Hideaki Asada bought his second radio-controlled helicopter in two months last week. The first one broke after his 8-year-old son, Keito, crashed the toy during landing.
This one is just for me. Keito has shown he can't be trusted yet, said Asada, 39. Dad likes to fly the 15-centimetre (6-inch) chopper at night, after a long day in the accounting division in an IT consulting company.
It has a searchlight, he said.
With rotor blades that whir with a flick of a switch, it can hover, veer right or left and stay in the air for two hours. Asada's chopper, made by Taiyo Kogyo Co Ltd, is one of several now on market, at prices that range from about 4,000 yen to under 10,000 yen ($35 to $87).
As the population ages and video games provide stiff competition, this holiday season Japanese toymakers are targeting adults like Asada with a line-up of toys that play to their childhood nostalgia as well as their love of high-tech.
CCP Co Ltd, a unit of toymaker Bandai Co Ltd and supplier of radio-controlled choppers to U.S. toymakers, plans to equip their latest models with infrared rays to fly combat missions, retailers said.
That's going to be big. Already there are weekends when we run out of stock of the newest models, said Manabu Kamamura, who works in the toy section of Yodobashi Camera Co in Tokyo's Akihabara district, which has a cluster of electronics stores.
The customers are usually men, ranging in age from late 20s to 50s, Kamamura said.

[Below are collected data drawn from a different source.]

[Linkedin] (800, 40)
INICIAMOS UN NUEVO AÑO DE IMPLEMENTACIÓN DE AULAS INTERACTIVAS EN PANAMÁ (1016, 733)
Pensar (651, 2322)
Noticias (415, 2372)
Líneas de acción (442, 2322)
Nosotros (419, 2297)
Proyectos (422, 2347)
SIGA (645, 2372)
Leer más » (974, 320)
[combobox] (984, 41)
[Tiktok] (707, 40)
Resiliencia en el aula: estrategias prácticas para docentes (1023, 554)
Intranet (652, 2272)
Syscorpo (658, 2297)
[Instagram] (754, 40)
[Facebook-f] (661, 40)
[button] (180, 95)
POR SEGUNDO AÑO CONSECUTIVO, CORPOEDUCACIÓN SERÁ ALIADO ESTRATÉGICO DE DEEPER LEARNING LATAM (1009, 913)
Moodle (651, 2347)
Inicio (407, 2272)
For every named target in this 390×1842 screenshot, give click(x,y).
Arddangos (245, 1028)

With the birth rate declining in Japan, toymakers are hoping to gain new revenue from grown-ups, by offering realistic miniatures that make full use of cheaper and smaller motors, chips, sensors and batteries.

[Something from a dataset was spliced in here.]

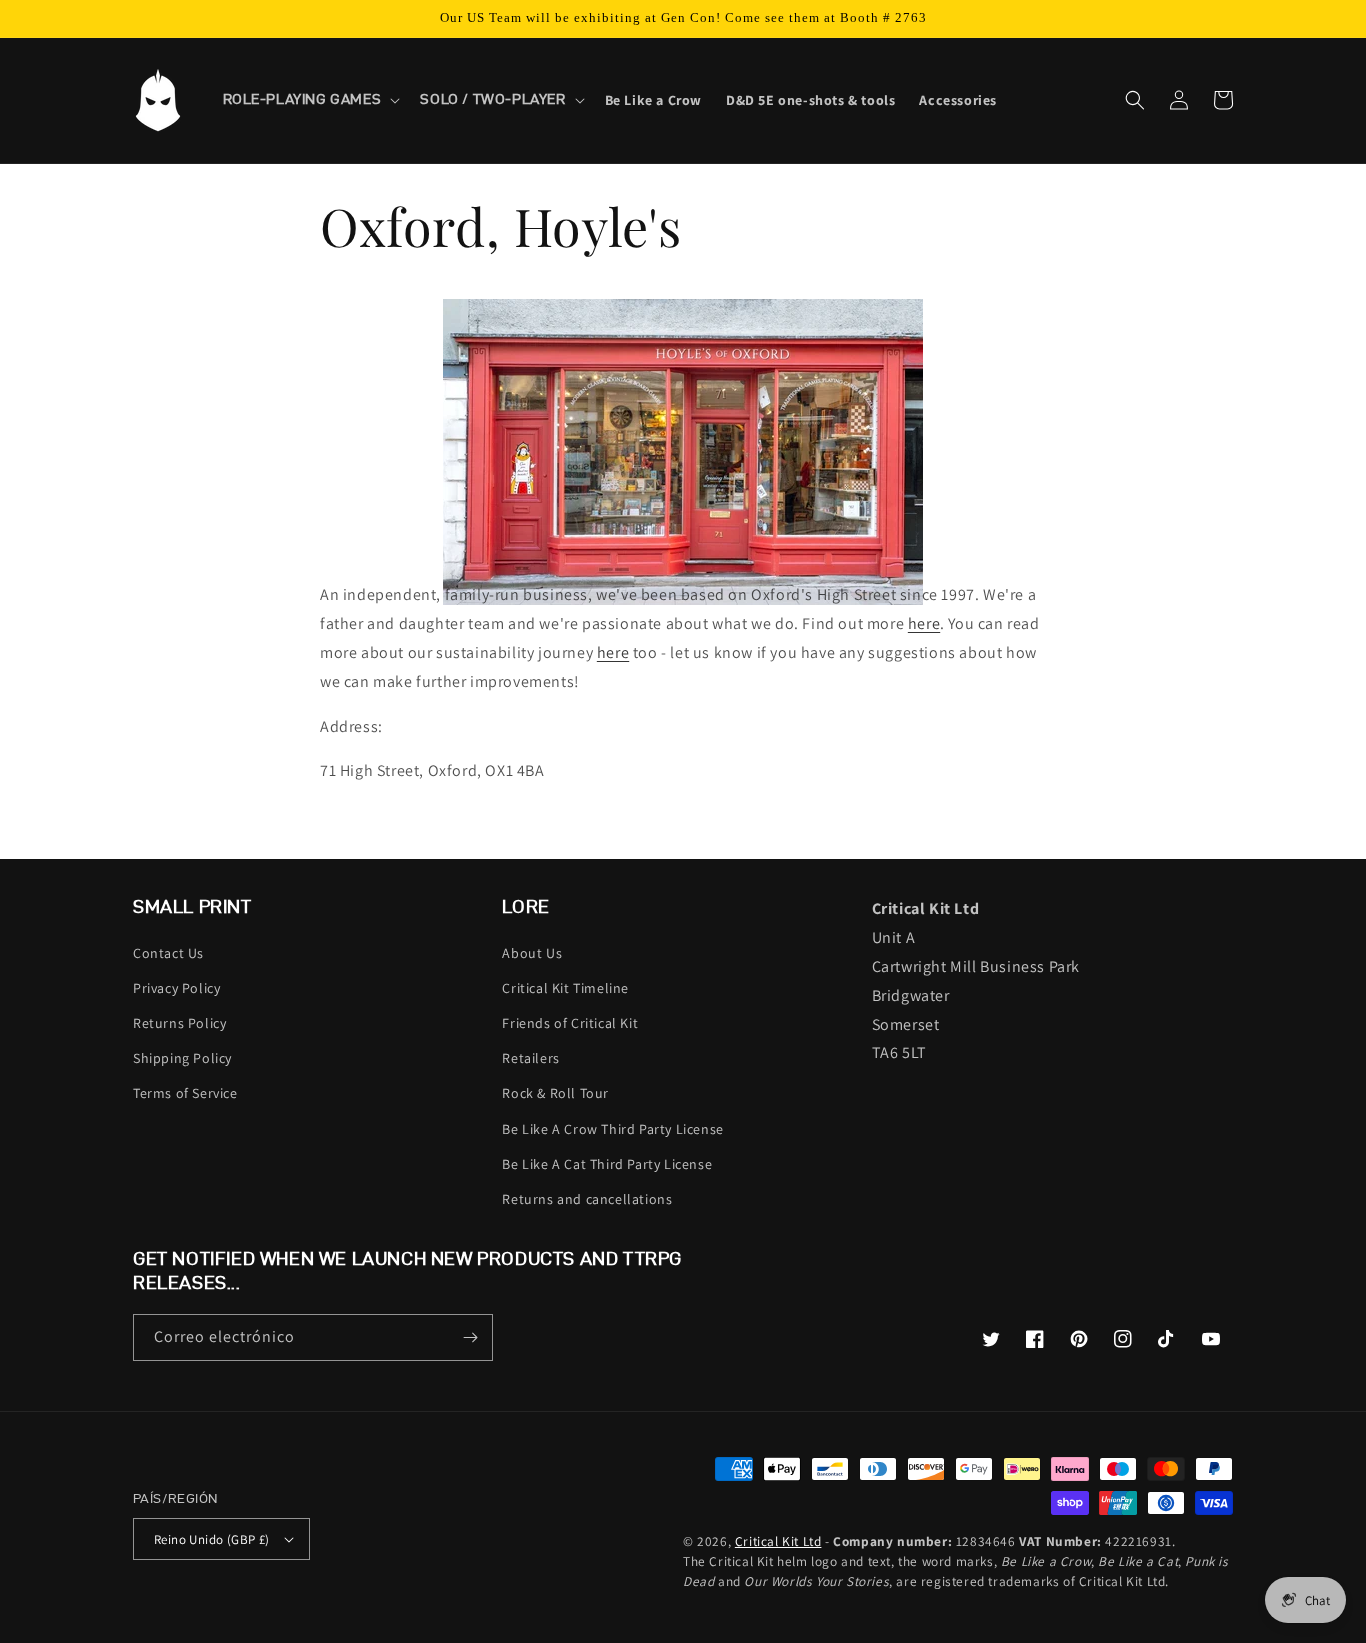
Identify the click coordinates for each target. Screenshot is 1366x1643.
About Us (532, 953)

Lower prices for components mean that even robots are becoming affordable for the holidays.
Toymaker Takara Tomy last month released its new i-SOBOT, which comes with a camera, gripping hands, 17 servo motors and a gyro sensor for automatic balance. Its 31,290 yen ($272) price is less than one-third of the price of its Omnibot 2000 of the mid-1980s. Tomy targets 50,000 unit sales in Japan and abroad.
Consumers can also buy a kit and build their own robot, for a fraction of the price from five years ago.

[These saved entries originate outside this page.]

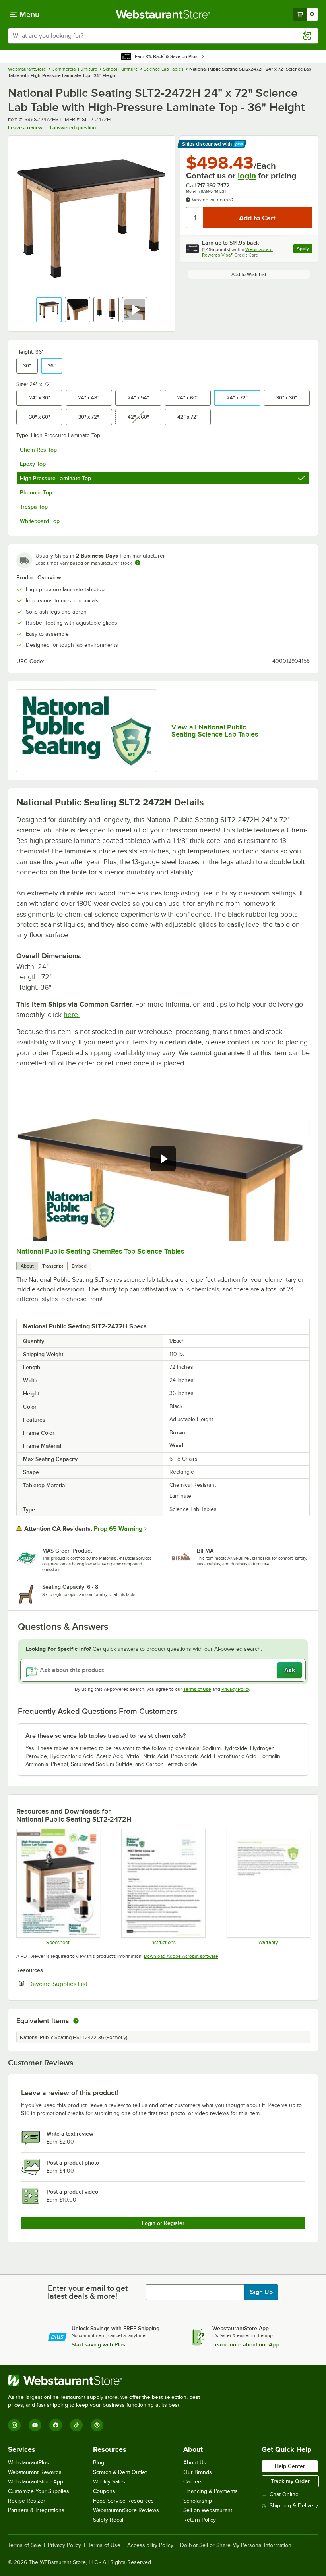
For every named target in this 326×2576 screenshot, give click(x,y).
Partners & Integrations (36, 2510)
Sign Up (261, 2292)
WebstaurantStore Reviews (126, 2510)
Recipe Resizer (26, 2501)
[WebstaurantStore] (107, 2380)
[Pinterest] (97, 2425)
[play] (163, 1158)
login (247, 175)
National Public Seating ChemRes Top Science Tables (100, 1251)
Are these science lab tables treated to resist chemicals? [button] (105, 1735)
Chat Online (284, 2494)
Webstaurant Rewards (35, 2472)
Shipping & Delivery (294, 2505)
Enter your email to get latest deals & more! (88, 2292)
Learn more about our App (245, 2344)
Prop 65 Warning (118, 1528)
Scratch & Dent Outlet (120, 2472)
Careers (193, 2482)
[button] (49, 309)
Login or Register (163, 2223)
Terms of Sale (24, 2545)
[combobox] (163, 36)
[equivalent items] (76, 2020)
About (27, 1266)
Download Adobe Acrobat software (181, 1956)
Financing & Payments (210, 2491)
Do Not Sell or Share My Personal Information (235, 2545)
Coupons (104, 2491)
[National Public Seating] (86, 730)
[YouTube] (35, 2425)
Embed (79, 1266)
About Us (194, 2463)
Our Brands (197, 2472)
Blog (98, 2463)
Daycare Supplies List (82, 1983)
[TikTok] (76, 2425)
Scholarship (197, 2501)
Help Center (290, 2466)
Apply (304, 249)
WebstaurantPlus (28, 2463)
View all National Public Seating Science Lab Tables (214, 730)
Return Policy (199, 2520)
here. (72, 1015)
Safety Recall (108, 2520)
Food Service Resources (123, 2501)
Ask (289, 1670)
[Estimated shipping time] (137, 562)
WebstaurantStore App (35, 2482)
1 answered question (72, 128)
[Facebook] (55, 2425)
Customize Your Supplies (38, 2491)
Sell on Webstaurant (207, 2510)
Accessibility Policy (150, 2545)
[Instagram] (14, 2425)
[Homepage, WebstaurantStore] (163, 14)
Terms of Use (197, 1689)
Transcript (52, 1266)
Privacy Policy (235, 1689)
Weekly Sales (109, 2482)
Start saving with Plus (98, 2344)
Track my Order (290, 2481)
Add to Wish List (248, 274)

You can build a robot for less than 100,000 yen ($870) now that can stand up, walk, do push-ups, back flips and dance, said Yamato Goto, spokesman at Tsukumo Robot Kingdom, a Tokyo retailer that specializes in robots. More people in their 30s to 50s are buying kits such as those made by Kondo Kagaku, he said.
In a genre where sales of even 100 units are a huge hit, we've sold about 3,000 kits in the two years since they've come out, Goto said.
According to the Japan Toy Association, the country's toy market stood at 640 billion yen ($5.55 billion)in the year to March. That was down 6.3 percent from the previous year, as toys came in second to the video game sector in Japan, which is home turf for Nintendo's Wii and Sony's PlayStation 3 game consoles and of game makers such as Square Enix and CAPCOM.
Sega Toys hopes to lift sales to adults by 50 percent in four years to March 2010 to 11.3 billion yen with products such as pet robots and miniature pianos with real keys, and projectors that transform a home ceiling into a planetarium.
But CCP is betting that grown-ups will be looking for cheaper toys. Its Porsche miniatures, built to 1/58 scale with headlights, turbo acceleration and radio controls, retailed this week for 2,604 yen ($22.50).
The company could have lowered cost and price even more by changing the shape of the model cars slightly to fit electrical parts easily. But that would have defeated the whole purpose of creating realistic Porsche miniatures, spokeswoman Megumi Ebisawa said, adding that the CCP hopes to sell 100,000 units by spring.
We want to appeal to men in their 30s and older, she said. They care about the details.